- WHAT IS REQUIRED
Every line of the data below is to be written out again exactly.
========
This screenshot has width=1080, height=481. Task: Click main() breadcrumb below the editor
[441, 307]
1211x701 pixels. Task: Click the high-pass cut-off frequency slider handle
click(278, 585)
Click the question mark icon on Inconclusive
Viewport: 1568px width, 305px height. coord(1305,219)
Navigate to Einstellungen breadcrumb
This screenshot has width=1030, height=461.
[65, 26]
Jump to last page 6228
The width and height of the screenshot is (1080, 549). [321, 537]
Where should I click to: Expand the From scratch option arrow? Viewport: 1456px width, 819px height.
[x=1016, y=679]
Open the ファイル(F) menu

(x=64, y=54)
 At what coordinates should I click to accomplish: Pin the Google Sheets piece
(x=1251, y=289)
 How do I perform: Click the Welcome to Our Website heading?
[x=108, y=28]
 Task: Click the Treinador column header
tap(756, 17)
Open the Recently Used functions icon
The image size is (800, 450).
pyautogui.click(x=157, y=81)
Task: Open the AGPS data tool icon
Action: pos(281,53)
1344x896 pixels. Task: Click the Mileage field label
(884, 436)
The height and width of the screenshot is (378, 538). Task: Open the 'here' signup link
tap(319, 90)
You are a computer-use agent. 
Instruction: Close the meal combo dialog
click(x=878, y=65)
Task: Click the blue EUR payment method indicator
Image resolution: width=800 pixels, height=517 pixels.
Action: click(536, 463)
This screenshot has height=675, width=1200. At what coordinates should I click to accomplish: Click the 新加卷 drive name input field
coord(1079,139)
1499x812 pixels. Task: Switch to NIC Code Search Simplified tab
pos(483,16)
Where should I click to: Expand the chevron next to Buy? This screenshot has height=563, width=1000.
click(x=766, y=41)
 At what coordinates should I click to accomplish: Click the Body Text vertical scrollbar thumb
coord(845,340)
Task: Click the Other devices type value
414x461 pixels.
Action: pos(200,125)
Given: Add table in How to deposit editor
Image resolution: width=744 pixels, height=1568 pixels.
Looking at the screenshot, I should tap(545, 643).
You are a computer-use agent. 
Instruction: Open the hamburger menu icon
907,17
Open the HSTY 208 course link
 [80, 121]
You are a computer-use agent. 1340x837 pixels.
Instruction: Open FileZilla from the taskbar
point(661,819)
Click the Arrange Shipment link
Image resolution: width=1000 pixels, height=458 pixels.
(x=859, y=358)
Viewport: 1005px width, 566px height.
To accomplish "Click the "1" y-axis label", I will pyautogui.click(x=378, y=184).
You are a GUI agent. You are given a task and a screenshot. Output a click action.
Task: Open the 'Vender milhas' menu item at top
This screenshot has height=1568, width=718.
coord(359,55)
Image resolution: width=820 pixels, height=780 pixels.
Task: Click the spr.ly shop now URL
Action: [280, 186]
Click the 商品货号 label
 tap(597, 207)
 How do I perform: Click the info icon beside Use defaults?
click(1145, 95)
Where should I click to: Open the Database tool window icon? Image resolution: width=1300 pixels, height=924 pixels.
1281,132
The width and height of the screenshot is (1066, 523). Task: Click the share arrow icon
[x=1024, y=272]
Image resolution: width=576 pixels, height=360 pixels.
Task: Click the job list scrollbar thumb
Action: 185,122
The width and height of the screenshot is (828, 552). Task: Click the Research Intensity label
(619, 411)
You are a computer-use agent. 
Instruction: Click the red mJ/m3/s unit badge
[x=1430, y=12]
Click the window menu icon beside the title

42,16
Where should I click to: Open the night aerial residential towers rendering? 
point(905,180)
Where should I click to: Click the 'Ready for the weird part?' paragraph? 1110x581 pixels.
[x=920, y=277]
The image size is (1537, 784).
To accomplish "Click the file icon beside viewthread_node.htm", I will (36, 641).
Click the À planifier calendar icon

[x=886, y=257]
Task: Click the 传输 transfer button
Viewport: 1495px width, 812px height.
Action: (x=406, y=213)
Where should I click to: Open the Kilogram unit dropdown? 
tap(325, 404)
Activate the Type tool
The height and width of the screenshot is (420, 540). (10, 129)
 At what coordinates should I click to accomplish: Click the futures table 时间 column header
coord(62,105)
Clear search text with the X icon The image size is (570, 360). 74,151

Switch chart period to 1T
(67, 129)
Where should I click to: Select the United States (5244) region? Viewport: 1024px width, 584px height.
========
- EXERCISE ANSWER
This screenshot has width=1080, height=481. Task: Click main() breadcrumb below the editor
[441, 307]
1211x701 pixels. Task: Click the high-pass cut-off frequency slider handle
click(278, 585)
Click the question mark icon on Inconclusive
Viewport: 1568px width, 305px height. coord(1305,219)
Navigate to Einstellungen breadcrumb
This screenshot has width=1030, height=461.
[65, 26]
Jump to last page 6228
The width and height of the screenshot is (1080, 549). [321, 537]
Where should I click to: Expand the From scratch option arrow? Viewport: 1456px width, 819px height.
[x=1016, y=679]
Open the ファイル(F) menu

(x=64, y=54)
 At what coordinates should I click to accomplish: Pin the Google Sheets piece
(x=1251, y=289)
 How do I perform: Click the Welcome to Our Website heading?
[x=108, y=28]
 Task: Click the Treinador column header
tap(756, 17)
Open the Recently Used functions icon
The image size is (800, 450).
pyautogui.click(x=157, y=81)
Task: Open the AGPS data tool icon
Action: pos(281,53)
1344x896 pixels. Task: Click the Mileage field label
(884, 436)
The height and width of the screenshot is (378, 538). Task: Open the 'here' signup link
tap(319, 90)
You are a computer-use agent. 
Instruction: Close the meal combo dialog
click(x=878, y=65)
Task: Click the blue EUR payment method indicator
Image resolution: width=800 pixels, height=517 pixels.
Action: click(536, 463)
This screenshot has height=675, width=1200. At what coordinates should I click to accomplish: Click the 新加卷 drive name input field
coord(1079,139)
1499x812 pixels. Task: Switch to NIC Code Search Simplified tab
pos(483,16)
Where should I click to: Expand the chevron next to Buy? This screenshot has height=563, width=1000.
click(x=766, y=41)
 At what coordinates should I click to accomplish: Click the Body Text vertical scrollbar thumb
coord(845,340)
Task: Click the Other devices type value
414x461 pixels.
Action: pos(200,125)
Given: Add table in How to deposit editor
Image resolution: width=744 pixels, height=1568 pixels.
Looking at the screenshot, I should tap(545, 643).
You are a computer-use agent. 
Instruction: Open the hamburger menu icon
907,17
Open the HSTY 208 course link
 [80, 121]
You are a computer-use agent. 1340x837 pixels.
Instruction: Open FileZilla from the taskbar
point(661,819)
Click the Arrange Shipment link
Image resolution: width=1000 pixels, height=458 pixels.
(x=859, y=358)
Viewport: 1005px width, 566px height.
To accomplish "Click the "1" y-axis label", I will pyautogui.click(x=378, y=184).
You are a GUI agent. You are given a task and a screenshot. Output a click action.
Task: Open the 'Vender milhas' menu item at top
This screenshot has height=1568, width=718.
coord(359,55)
Image resolution: width=820 pixels, height=780 pixels.
Task: Click the spr.ly shop now URL
Action: [280, 186]
Click the 商品货号 label
 tap(597, 207)
 How do I perform: Click the info icon beside Use defaults?
click(1145, 95)
Where should I click to: Open the Database tool window icon? Image resolution: width=1300 pixels, height=924 pixels.
1281,132
The width and height of the screenshot is (1066, 523). Task: Click the share arrow icon
[x=1024, y=272]
Image resolution: width=576 pixels, height=360 pixels.
Task: Click the job list scrollbar thumb
Action: 185,122
The width and height of the screenshot is (828, 552). Task: Click the Research Intensity label
(619, 411)
You are a computer-use agent. 
Instruction: Click the red mJ/m3/s unit badge
[x=1430, y=12]
Click the window menu icon beside the title

42,16
Where should I click to: Open the night aerial residential towers rendering? 
point(905,180)
Where should I click to: Click the 'Ready for the weird part?' paragraph? 1110x581 pixels.
[x=920, y=277]
The image size is (1537, 784).
To accomplish "Click the file icon beside viewthread_node.htm", I will (36, 641).
Click the À planifier calendar icon

[x=886, y=257]
Task: Click the 传输 transfer button
Viewport: 1495px width, 812px height.
Action: (x=406, y=213)
Where should I click to: Open the Kilogram unit dropdown? 
tap(325, 404)
Activate the Type tool
The height and width of the screenshot is (420, 540). (10, 129)
 At what coordinates should I click to accomplish: Click the futures table 时间 column header
coord(62,105)
Clear search text with the X icon The image size is (570, 360). 74,151

Switch chart period to 1T
(67, 129)
Where should I click to: Select the United States (5244) region? Viewport: 1024px width, 584px height.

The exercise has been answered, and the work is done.